The US Commodity Futures Commerce Fee (CFTC) has filed a grievance towards Florida resident Alan Friedland for fraudulently elevating $1.6 million



The US Commodity Futures Commerce Fee (CFTC) has filed a grievance towards Florida resident Alan Friedland for fraudulently elevating $1.6 million via a cryptocurrency tied to a foreign currency trading scheme.

The April 16 submitting accuses Friedland and his firms Fintech Funding Group, Inc and Compcoin LLC of illegally soliciting investments and publishing “unfaithful and materially deceptive” press supplies for its digital asset Compcoin from 2016 till 2018.
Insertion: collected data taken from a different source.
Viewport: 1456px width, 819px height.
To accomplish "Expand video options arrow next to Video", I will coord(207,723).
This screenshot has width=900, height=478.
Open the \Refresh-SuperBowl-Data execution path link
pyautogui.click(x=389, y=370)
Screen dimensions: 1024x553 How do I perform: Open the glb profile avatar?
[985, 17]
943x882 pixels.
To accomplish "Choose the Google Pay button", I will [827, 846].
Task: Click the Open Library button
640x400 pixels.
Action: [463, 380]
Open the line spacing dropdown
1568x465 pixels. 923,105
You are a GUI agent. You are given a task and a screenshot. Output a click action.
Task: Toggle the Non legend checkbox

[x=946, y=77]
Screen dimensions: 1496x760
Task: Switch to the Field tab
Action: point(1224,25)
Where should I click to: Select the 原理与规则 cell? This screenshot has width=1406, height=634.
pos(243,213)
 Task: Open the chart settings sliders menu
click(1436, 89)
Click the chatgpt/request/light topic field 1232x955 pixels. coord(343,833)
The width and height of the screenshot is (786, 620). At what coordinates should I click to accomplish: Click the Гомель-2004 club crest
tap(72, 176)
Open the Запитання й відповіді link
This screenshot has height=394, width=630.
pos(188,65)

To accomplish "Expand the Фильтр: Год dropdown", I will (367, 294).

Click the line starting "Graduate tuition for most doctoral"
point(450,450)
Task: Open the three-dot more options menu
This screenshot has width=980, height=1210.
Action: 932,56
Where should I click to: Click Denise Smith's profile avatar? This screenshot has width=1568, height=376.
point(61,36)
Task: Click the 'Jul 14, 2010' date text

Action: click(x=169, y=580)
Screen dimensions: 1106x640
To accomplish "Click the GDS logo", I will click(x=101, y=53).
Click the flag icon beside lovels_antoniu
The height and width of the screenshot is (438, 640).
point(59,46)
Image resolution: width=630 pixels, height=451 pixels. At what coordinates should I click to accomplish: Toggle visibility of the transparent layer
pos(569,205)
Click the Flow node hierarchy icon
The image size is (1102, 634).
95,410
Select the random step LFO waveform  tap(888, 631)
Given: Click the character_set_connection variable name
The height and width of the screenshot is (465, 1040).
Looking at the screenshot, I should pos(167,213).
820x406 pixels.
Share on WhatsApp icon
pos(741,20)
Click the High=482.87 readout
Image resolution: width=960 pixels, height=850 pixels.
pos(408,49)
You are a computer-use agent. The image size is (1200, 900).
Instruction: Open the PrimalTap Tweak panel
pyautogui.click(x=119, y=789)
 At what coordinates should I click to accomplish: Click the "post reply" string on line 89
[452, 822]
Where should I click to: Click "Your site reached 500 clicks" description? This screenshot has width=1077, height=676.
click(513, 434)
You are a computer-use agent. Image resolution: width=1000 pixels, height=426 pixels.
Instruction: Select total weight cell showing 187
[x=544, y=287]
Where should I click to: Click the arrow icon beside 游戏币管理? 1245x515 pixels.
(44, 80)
‘Proprietary buying and selling algorithm’ 

The defendant claimed that Compcoin would permit clients to entry Fintech’s proprietary buying and selling algorithm ART and would ship excessive returns on funding. 

Friedland falsely claimed that ART’s revenue potential had been primarily based on eight years of testing. Nonetheless, Compcoin traders have been by no means given entry to ART and have been left holding a nugatory cryptocurrency.

The regulator is in search of restitution, civil penalties, a everlasting registration ban, and a everlasting injunction towards additional CFTC violations.

Friedland conscious of NFA violations

The grievance alleges that the defendants misrepresented ART and Compcoin as “prepared for launch on the open market” regardless of Friedland being conscious that approval from the Nationwide Futures Affiliation (NFA) was required. The CFTC acknowledged:

“Previous to the acquisition of Compcoin by anybody, defendants knew that Compcoin couldn’t be utilized by clients to achieve entry to ART as a result of Fintech had not been permitted to advise clients as to buying and selling foreign exchange utilizing ART.”

The grievance went on to say:

“The NFA suggested defendant Fintech in writing that the foreign currency trading disclosure paperwork, which Fintech had submitted to the NFA for approval, have been poor and couldn’t be used to solicit clients for foreign currency trading utilizing ART till acceptable disclosures have been filed with, permitted and accepted by the NFA.” 

Friedland escapes lawsuit alleging $45 million ICO in 2017

In December 2018, a sufferer of Friedland’s schemes filed a securities swimsuit with a New York court docket claiming that Friedland and his firms had raised $45 million via an unregistered preliminary coin providing (ICO) in 2017.

The case was dismissed, nonetheless, resulting from failure to prosecute.